Pemasangan gigi palsu tanpa desain yang sesuai, sehingga mengganggu oklusi (gigitan) dan terjadi kerusakan jaringan penyangga
Pemasangan kawat gigi serampangan, bukannya mendapatkan oklusi (gigitan) yang baik, posisi gigi menjadi berantakan, nyeri dan terjadi kelainan sendi rahang.
Pemasangan kawat gigi yang sembarangan  juga bisa menyebabkan perubahan bentuk wajah, bukannya estetika yang didapat melainkan kekecewaan semata.

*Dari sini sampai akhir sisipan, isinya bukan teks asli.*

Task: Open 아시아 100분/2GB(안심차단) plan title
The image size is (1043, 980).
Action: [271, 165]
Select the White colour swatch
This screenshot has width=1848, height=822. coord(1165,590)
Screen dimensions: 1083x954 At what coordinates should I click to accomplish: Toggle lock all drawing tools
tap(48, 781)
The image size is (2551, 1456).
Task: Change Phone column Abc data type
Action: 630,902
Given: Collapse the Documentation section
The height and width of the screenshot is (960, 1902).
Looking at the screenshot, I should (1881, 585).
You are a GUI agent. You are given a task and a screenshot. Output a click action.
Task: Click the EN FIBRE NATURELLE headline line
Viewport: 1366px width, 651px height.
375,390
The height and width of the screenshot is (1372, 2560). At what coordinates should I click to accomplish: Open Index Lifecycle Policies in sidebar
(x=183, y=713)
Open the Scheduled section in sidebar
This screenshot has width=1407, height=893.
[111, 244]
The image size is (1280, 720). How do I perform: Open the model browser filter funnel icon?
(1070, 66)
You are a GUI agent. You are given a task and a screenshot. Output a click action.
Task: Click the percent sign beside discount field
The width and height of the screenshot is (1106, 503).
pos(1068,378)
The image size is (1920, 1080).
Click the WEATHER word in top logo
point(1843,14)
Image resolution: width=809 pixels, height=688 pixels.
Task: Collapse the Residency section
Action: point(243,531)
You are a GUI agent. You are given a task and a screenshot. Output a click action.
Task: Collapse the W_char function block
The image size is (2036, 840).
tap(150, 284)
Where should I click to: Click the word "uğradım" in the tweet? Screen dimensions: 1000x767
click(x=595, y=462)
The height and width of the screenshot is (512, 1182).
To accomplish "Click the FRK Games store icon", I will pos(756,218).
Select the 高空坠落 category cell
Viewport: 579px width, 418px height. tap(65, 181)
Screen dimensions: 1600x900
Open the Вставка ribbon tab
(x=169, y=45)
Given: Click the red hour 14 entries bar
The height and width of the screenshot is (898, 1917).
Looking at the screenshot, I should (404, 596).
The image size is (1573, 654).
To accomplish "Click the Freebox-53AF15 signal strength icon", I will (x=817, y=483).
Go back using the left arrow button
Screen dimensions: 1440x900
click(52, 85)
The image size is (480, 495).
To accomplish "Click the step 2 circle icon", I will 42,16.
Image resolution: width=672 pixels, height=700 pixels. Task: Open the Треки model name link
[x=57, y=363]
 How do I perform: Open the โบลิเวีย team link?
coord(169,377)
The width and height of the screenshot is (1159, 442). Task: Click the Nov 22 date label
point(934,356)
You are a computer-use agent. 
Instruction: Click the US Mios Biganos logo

Selain itu patut diperhatikan bagaimana pengendalian infeksi silang:
Apakah alat-alat yang digunakan dalam keadaaan steril??
Bagaimana cara mereka "mensterilkan" alat-alat yang digunakan?
Apakah mereka melindungi pasien dan diri sendiri dengan  sarung tangan dan masker??
Tanpa kontrol infeksi yang memadai, akan banyak penyakit menular mengintai, diantaranya: Hepatitis B, Herpes Simplex, TBC, dan yang paling mengerikan: AIDS

Dokter gigi memiliki syarat yang ketat dalam masalah kontrol infeksi, mensterilkan alat juga  harus dengan alat khusus, Personal Protective Equipment (PPE) seperti masker dan sarung tangan harus selalu digunakan.

Begitulah, tindakan yang tidak memperhatikan indikasi maupun kontraindikasi, bagaimana prosedur standar yang harus dilakukan, dan kontrol infeksi yang wajib dilaksanakan akan sangat merugikan pasien. 

Saya baru mendengar terbitnya Peraturan Menteri Kesehatan RI Nomor 1871/MENKES/PER/IX/2011 Tentang Pencabutan Peraturan Menteri Kesehatan Nomor 339/MENKES/PER/V/1989 Tentang Pekerjaan Tukang Gigi.2
Namun pencabutan izin tukang gigi  dan menutupnya secara serentak rasanya juga sulit karena lemahnya pengawasan. Bahkan sudah muncul suara-suara yang menuduh ini adalah upaya pembinasaan lapangan kerja tanpa pembinaan.

Adalah tugas kita sebagai dokter gigi untuk terus menyampaikan informasi yang benar mengenai perawatan gigi yang ideal kepada pasien. Sementara pemerintah harus bisa mengayomi segala pihak terkait, agar tidak dikira tidak berpihak kepada rakyat yang membutuhkan lapangan kerja. Ada baiknya agar lebih dulu dilakukan upaya progresif baik ke tukang gigi maupun masyarakat, seperti sosialisasi dan dengar pendapat juga pembinaan dan permodelan usaha kesehatan gigi lainnya sebagai pilihan pekerjaan, seperti tekniker gigi atau radiografer gigi.

Kebanyakan orang takut ke dokter gigi karena merasa perawatannya mahal, padahal, semakin dini kelainan rongga mulut dideteksi, semakin mudah dan murah perawatan yang dilakukan. Gigi dan gusi adalah bagian tubuh yang sangat mudah berubah dan dipengaruhi berbagai macam faktor. Dengan rutin berkunjung ke dokter gigi, dapat dideteksi potensi gigi berlubang dan kelainan gusi, pencegahan ini sangat penting agar dapat mengendalikan faktor risiko dan tidak berkembang ke arah yang lebih serius. Dokter gigi juga kini mudah ditemukan dimana-mana, bahkan di puskesmas-puskesmas.